Source material:
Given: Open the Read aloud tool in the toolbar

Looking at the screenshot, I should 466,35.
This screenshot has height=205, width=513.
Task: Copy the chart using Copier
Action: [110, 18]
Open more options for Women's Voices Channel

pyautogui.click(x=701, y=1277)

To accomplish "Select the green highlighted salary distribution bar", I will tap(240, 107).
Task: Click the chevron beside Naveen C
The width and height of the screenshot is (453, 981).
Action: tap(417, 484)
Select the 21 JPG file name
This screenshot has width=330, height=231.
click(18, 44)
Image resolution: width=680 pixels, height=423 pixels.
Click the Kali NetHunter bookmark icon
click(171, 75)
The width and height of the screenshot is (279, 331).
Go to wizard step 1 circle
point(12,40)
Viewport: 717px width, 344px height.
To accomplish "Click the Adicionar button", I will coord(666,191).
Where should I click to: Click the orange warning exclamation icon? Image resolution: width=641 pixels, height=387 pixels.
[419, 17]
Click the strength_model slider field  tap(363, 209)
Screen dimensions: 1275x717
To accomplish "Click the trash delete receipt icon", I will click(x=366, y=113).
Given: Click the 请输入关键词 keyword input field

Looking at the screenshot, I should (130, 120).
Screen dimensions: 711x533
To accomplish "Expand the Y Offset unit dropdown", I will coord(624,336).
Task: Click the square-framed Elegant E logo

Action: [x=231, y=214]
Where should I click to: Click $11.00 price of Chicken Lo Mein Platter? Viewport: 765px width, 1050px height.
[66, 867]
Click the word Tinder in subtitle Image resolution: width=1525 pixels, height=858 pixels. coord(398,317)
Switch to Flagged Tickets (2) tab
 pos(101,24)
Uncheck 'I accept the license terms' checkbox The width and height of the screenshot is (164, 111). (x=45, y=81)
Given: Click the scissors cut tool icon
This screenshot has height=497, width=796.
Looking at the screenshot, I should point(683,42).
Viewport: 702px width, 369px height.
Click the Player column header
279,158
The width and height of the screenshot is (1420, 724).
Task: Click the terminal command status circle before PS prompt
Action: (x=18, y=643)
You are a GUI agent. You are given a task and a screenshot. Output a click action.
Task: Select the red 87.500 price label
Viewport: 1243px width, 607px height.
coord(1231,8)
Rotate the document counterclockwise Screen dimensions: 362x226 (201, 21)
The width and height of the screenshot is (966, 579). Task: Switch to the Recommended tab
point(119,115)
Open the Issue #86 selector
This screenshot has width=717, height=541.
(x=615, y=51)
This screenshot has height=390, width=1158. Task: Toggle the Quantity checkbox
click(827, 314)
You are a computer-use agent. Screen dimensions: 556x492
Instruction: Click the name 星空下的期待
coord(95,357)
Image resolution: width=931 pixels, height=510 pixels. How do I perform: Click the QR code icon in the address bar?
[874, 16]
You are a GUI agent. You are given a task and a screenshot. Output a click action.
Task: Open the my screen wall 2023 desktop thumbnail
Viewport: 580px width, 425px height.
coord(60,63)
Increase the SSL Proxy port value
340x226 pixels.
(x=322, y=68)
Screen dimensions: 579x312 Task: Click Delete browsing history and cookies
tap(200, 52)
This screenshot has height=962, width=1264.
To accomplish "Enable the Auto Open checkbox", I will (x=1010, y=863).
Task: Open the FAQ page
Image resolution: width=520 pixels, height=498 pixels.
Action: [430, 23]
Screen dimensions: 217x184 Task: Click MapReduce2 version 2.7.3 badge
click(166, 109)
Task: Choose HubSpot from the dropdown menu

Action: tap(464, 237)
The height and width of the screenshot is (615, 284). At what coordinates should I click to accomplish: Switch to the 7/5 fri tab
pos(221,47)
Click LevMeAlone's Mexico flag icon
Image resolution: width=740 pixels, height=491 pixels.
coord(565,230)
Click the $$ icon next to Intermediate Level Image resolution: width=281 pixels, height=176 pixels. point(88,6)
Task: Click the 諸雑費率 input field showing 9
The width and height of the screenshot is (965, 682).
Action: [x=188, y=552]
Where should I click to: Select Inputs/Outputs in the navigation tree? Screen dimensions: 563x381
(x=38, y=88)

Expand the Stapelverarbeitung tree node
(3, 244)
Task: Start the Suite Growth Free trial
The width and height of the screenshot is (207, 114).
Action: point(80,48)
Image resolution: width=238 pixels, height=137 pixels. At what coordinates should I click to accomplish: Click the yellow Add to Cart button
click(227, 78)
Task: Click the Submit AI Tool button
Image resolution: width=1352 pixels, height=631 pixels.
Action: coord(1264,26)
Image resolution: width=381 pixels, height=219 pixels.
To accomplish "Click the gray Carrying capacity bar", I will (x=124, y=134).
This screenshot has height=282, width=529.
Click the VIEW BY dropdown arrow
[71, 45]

Requirement:
Lines above with "will" in them are the ones to copy.

Answer section:
To accomplish "Select the green highlighted salary distribution bar", I will tap(240, 107).
To accomplish "Click the Adicionar button", I will coord(666,191).
To accomplish "Click the trash delete receipt icon", I will click(x=366, y=113).
To accomplish "Expand the Y Offset unit dropdown", I will coord(624,336).
To accomplish "Enable the Auto Open checkbox", I will (x=1010, y=863).
To accomplish "Click the gray Carrying capacity bar", I will (x=124, y=134).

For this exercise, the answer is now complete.